# start of Document extract
Prostitution is closely related to urban life and mobile populations. In primitive tribes it is virtually unknown, although promiscuity before marriage, and polygamy or polyandry, may be accepted. Economic factors are important reasons for going into prostitution, which is often very marked in poverty stricken areas where there is little employment for either men or women, or among indigenous tribes which have suffered cultural invasion and have not been able to adapt economically to a new way of life. Frequently there are social reasons also; broken families, disgrace that comes with abandonment by a boy friend, pregnancy and single parenthood, encouragement or outright sale by parents and violence in the family. Prostitutes may be very young and coerced into prostitution. Children who are gaoled for vagrancy are bailed out by recruiters of prostitutes and forced into the trade. So-called employment agencies recruit women from poor areas, promising jobs, paying their parents in advance and then forcing them into prostitution.
In Babylon, Cyprus and among the Phoenicians and in parts of western Asia, women prostituted themselves as a religious duty at the sanctuary of a goddess. Prostitution was a means of earning a dowry in some ancient cultures. Prostitutes existed in the ancient Greek and Roman civilizations. In the Middle Ages they were tolerated as the lesser of evils, although efforts were made to check the practice; the Church made attempts to reform and rehabilitate prostitutes. Restrictions on prostitution increased after the Renaissance and became more formalized with the creation of police forces in the 19th century. Until after World War II, the sale of extramarital sex was highly institutionalized in Japan; government officials legally recognized and attempted to supervise brothels from the 12th century on. Prostitution was and still is unknown in many so-called 'primitive' societies, but is found today, to varying degrees, in most cultures and in all parts of the world, especially where the population is very dense and where money changes hands frequently.
One can approach prostitution from the angle of ethnology, sociology or cultural history. From the point of view of political economy, one can see the world of prostitution as a closed economic system; or, from the point of view of criminology, as a branch of the criminal world because of the procuring involved. Prostitution can also be judged by the standards of public health, religion or morality. From the human rights approach, prostitution can be considered as a form of slavery: like slavery in the usual sense, prostitution has an economic aspect. While being a cultural phenomenon rooted in the masculine and feminine images given currency by society, it is a very lucrative market. The merchandise involved is men's pleasure, or their image of pleasure, and is supplied by physical intimacy with women or children. Thus, the alienation of the person in prostitution is more far-reaching than in slavery in its usual sense, where what is alienated is working strength, not intimacy.
Prostitution continues to spread and, along with it, the exploitation of prostitution. In one country studied, about 10% of women aged between 15 and 30 live from prostitution; in another, the proportion of prostitutes in the female population of the capital is over 13%. In yet another country, a government decree allows for the registration of prostitutes, yet offers them no financial protection. Prostitution is beginning at an increasingly younger age.
# end of Document extract
§ The task:
According to the text on prostitution, from what century did government officials in Japan legally recognize and attempt to supervise brothels?
# start of Stored data
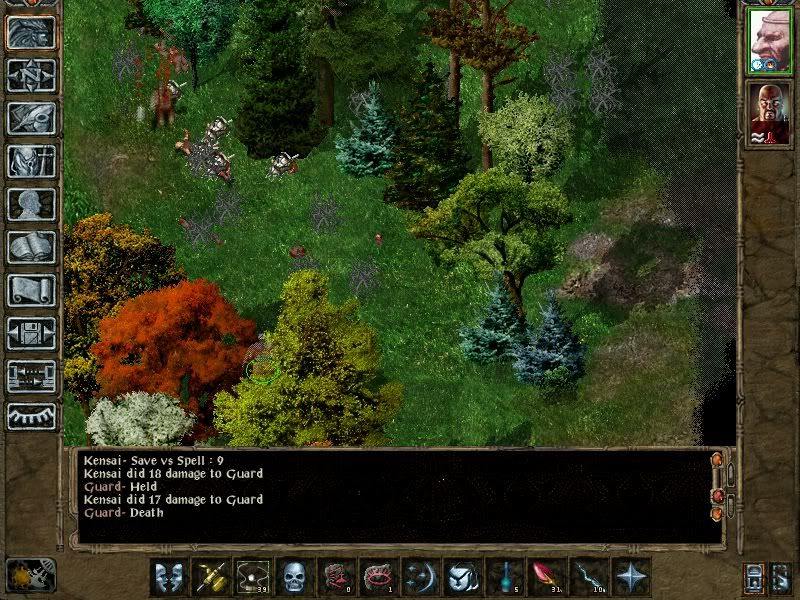Click the return to game button
The image size is (800, 600).
[x=31, y=33]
# end of Stored data
§ Task answer:
The 12th century